TASK TO CARRY OUT:
Count the lines below that contain the string "service", and give only the number.

Extracted records:
━━━━━━━━━━━━━━━━
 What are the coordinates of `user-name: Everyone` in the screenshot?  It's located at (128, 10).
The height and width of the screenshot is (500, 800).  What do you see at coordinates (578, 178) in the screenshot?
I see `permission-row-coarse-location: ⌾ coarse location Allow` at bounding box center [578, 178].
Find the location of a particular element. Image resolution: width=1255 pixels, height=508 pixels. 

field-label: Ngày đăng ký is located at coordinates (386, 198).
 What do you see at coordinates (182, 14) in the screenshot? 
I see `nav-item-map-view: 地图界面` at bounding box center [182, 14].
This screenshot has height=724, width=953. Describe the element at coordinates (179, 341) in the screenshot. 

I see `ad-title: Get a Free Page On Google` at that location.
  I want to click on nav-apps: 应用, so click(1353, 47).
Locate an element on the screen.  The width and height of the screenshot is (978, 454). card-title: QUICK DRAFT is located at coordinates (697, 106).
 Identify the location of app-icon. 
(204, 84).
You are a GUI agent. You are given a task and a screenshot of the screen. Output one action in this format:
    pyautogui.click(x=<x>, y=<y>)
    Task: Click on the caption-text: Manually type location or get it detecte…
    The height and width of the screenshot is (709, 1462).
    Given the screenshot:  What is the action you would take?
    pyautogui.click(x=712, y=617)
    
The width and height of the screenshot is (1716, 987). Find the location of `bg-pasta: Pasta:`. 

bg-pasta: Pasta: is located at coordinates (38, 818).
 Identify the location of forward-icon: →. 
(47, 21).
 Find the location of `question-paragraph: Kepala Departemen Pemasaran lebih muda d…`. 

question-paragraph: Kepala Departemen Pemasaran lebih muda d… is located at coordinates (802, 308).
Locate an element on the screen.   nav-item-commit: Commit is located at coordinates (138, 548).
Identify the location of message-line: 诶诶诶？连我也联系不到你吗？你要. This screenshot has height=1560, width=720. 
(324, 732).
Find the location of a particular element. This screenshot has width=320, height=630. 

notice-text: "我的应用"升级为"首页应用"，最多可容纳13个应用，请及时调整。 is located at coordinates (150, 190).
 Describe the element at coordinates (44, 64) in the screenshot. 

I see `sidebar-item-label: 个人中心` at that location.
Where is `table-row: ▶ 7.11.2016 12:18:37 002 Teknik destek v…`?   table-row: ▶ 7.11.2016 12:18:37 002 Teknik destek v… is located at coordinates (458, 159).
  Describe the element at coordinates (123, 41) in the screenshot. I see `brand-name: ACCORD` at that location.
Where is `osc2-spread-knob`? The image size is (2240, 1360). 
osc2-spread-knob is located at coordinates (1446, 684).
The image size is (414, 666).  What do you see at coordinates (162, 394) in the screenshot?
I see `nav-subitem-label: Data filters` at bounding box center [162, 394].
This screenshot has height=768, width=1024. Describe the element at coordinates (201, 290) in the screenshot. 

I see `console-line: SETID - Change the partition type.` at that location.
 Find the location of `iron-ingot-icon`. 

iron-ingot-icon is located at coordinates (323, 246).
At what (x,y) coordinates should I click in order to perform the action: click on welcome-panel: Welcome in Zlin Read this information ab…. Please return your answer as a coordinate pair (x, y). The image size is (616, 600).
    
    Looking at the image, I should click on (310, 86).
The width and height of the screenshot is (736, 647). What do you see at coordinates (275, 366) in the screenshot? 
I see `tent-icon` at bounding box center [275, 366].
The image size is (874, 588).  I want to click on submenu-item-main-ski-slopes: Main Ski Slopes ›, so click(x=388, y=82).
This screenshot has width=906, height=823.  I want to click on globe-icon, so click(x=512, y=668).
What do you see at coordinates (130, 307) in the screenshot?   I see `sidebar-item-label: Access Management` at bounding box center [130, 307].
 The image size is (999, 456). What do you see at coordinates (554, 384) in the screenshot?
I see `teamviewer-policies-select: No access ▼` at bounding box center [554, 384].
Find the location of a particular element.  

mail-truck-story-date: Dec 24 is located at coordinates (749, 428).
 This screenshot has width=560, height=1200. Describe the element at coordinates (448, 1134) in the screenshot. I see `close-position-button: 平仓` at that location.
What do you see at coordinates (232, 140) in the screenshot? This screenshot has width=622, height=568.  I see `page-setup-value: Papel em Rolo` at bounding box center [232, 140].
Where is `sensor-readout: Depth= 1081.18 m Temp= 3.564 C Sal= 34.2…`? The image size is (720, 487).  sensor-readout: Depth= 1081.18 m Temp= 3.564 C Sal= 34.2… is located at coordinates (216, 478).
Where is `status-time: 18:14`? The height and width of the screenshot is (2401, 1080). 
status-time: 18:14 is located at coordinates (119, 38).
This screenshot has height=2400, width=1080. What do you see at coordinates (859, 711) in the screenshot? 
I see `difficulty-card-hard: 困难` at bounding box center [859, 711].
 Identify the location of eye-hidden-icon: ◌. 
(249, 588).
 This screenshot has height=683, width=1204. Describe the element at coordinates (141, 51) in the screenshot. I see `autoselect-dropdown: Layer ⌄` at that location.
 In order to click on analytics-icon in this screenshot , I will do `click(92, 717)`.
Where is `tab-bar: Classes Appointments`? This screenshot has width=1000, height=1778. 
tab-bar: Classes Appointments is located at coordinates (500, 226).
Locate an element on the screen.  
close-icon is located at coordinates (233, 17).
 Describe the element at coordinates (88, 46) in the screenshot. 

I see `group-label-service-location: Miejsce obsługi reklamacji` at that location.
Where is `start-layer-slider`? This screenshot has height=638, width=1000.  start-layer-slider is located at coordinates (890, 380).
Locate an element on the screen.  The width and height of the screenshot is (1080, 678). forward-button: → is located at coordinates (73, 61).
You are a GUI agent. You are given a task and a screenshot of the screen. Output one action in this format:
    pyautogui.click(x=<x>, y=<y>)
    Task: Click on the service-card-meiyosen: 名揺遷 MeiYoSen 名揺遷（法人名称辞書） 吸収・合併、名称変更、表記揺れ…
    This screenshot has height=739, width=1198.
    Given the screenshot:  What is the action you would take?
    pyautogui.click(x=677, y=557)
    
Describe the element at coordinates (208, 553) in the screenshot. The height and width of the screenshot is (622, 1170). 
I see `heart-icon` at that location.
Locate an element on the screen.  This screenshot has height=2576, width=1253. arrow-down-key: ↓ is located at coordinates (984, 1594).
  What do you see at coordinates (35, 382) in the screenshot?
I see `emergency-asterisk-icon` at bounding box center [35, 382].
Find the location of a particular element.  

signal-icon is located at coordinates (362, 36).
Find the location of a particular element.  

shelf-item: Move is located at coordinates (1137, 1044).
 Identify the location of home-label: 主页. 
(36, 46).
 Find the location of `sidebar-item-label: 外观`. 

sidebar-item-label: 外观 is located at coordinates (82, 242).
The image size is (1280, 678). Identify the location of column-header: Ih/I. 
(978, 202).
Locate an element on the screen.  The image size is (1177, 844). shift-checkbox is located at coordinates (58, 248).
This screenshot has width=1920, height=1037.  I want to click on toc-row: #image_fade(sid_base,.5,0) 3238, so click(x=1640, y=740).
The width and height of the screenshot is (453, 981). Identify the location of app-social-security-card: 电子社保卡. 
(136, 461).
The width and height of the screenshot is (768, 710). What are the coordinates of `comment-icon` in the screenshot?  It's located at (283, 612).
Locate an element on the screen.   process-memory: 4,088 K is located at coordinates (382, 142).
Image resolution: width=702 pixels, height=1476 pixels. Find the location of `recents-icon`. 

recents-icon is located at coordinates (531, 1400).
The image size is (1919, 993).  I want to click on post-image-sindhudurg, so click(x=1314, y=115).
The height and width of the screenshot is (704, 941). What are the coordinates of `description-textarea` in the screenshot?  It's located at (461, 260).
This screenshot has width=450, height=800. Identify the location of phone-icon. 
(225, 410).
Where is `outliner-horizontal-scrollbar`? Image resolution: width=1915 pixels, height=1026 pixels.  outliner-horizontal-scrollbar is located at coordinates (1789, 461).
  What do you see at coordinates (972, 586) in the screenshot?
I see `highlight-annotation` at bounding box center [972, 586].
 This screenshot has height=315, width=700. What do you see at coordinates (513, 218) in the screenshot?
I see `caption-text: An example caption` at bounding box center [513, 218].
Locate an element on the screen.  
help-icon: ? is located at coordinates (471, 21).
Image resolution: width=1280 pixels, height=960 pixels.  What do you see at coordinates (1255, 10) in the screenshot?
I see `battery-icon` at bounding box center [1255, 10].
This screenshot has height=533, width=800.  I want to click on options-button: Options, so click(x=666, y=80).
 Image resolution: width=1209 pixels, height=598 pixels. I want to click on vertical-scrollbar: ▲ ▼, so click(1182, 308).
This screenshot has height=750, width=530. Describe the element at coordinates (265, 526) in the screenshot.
━━━━━━━━━━━━━━━━
EXPECTED OUTPUT:
2